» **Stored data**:
[Start of Attachment]

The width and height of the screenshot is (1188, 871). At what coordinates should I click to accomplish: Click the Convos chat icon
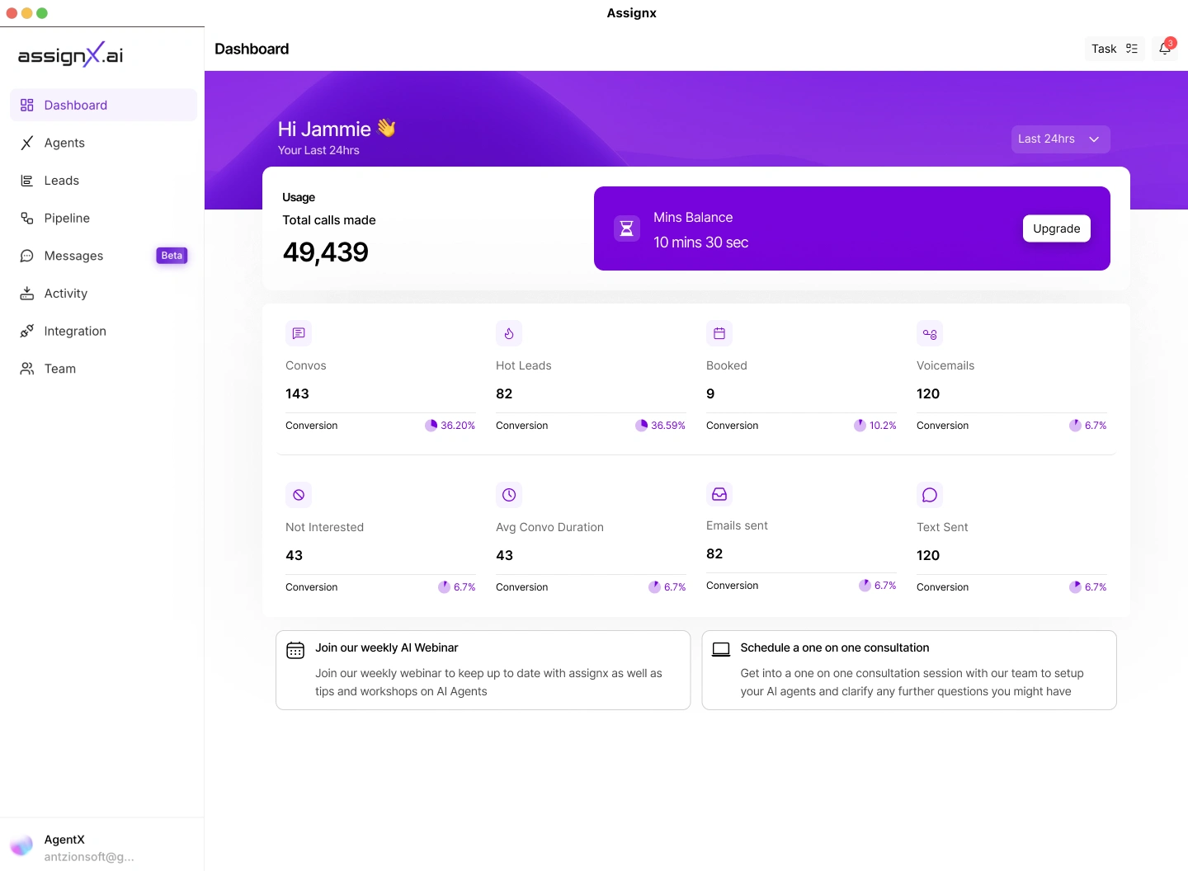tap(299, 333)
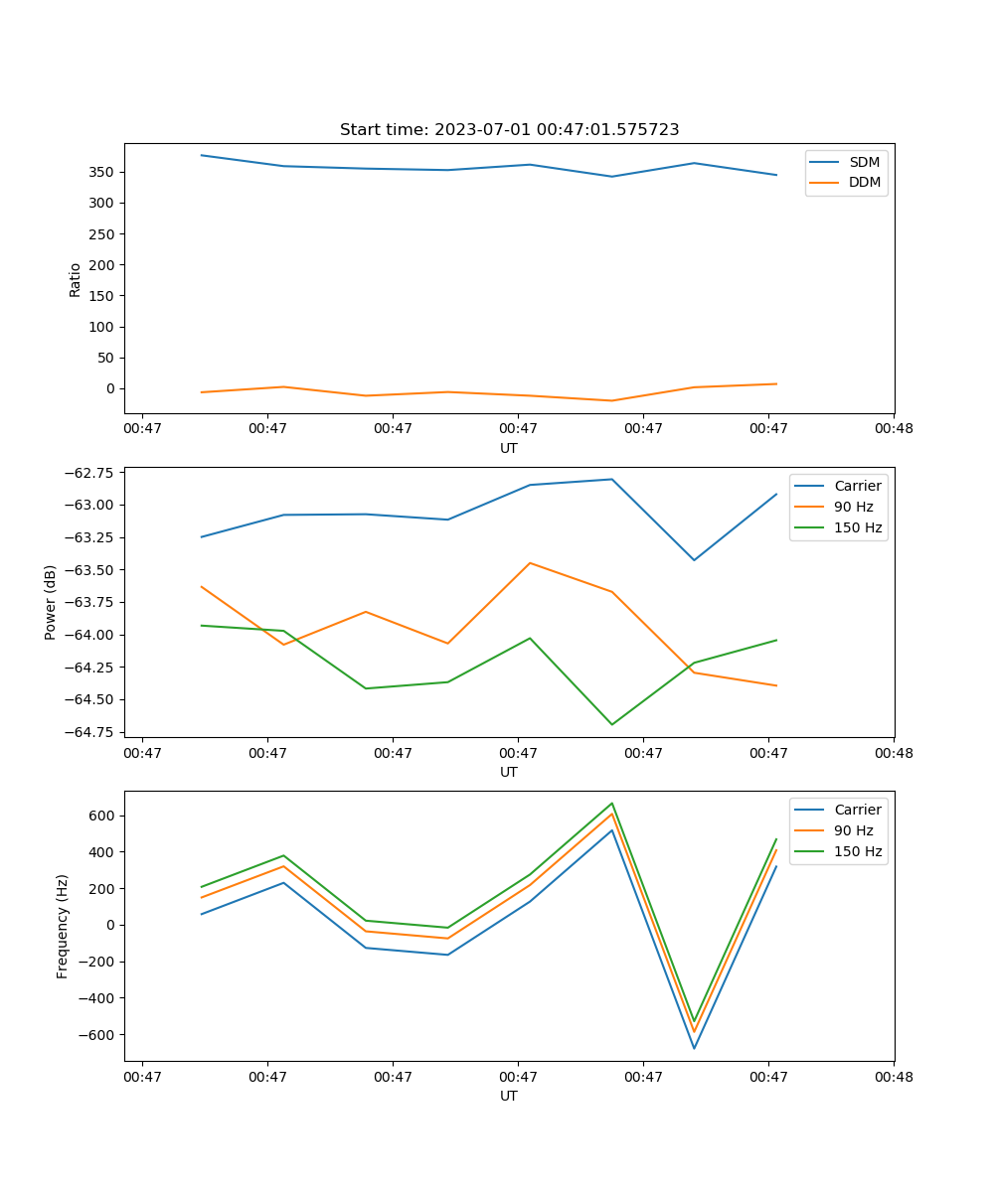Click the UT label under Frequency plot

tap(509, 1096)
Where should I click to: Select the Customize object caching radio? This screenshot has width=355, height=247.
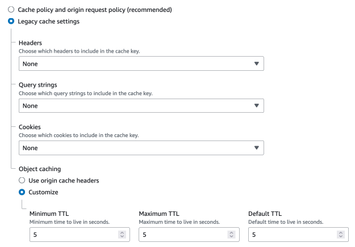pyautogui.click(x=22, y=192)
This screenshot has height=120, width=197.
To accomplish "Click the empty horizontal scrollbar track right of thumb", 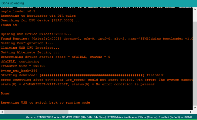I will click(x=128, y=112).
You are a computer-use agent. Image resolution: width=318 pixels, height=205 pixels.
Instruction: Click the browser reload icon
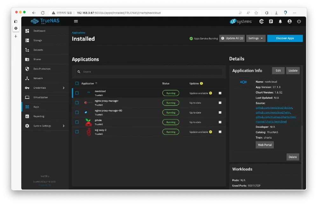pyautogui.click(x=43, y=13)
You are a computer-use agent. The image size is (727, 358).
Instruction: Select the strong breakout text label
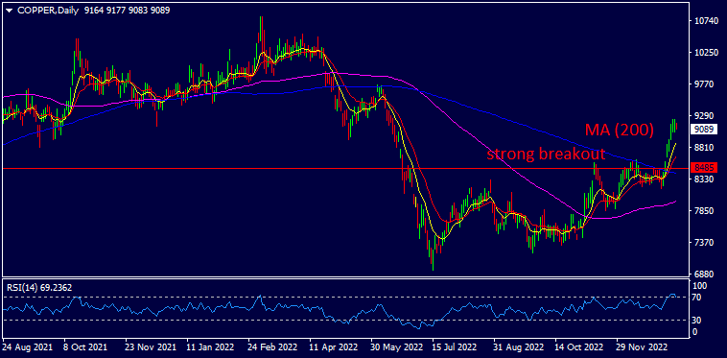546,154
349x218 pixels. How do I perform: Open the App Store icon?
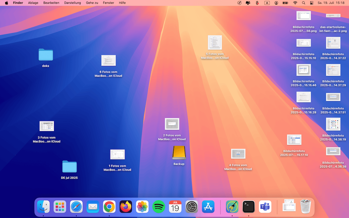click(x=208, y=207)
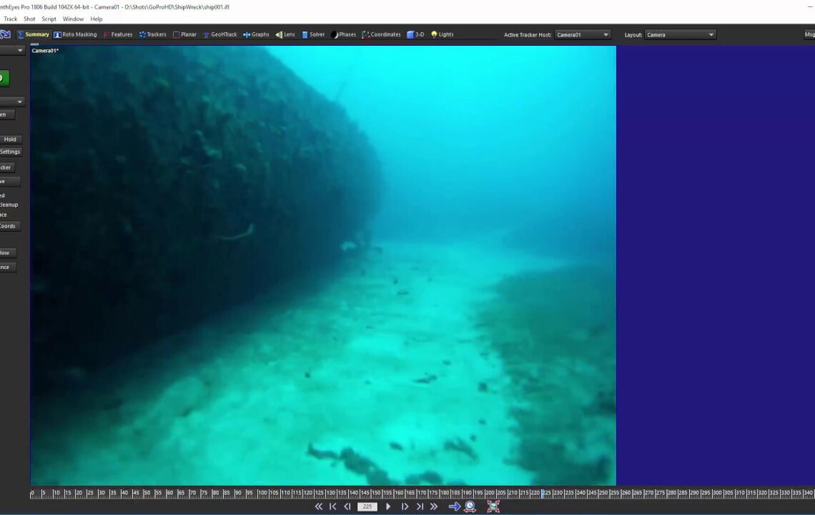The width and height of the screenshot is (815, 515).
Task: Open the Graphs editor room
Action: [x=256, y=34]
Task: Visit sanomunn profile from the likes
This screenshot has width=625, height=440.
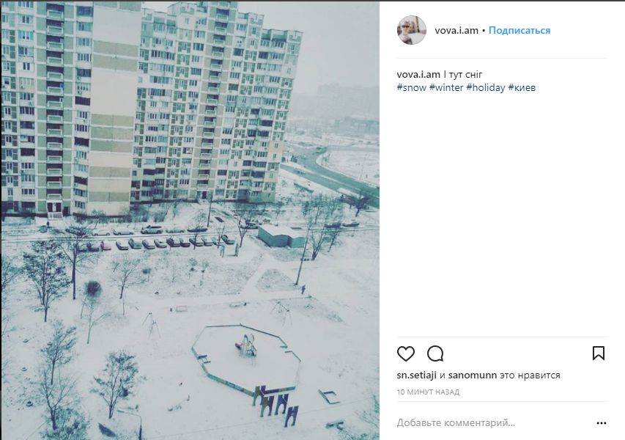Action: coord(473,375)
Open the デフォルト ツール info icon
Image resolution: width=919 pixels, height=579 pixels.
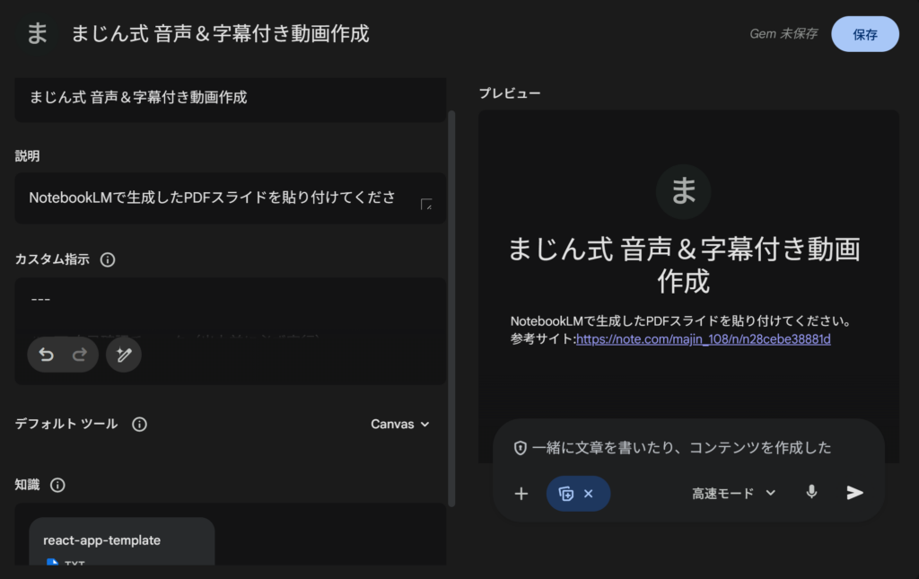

[End of Attachment]

» **WORK INSTRUCTIONS**: Identify every line above with the string "agent" in it. Copy those lines.

» **SOLUTION BELOW**:
You are a computer-use agent. Image resolution: width=318 pixels, height=205 pixels.
You are a computer-use agent. The image size is (727, 358).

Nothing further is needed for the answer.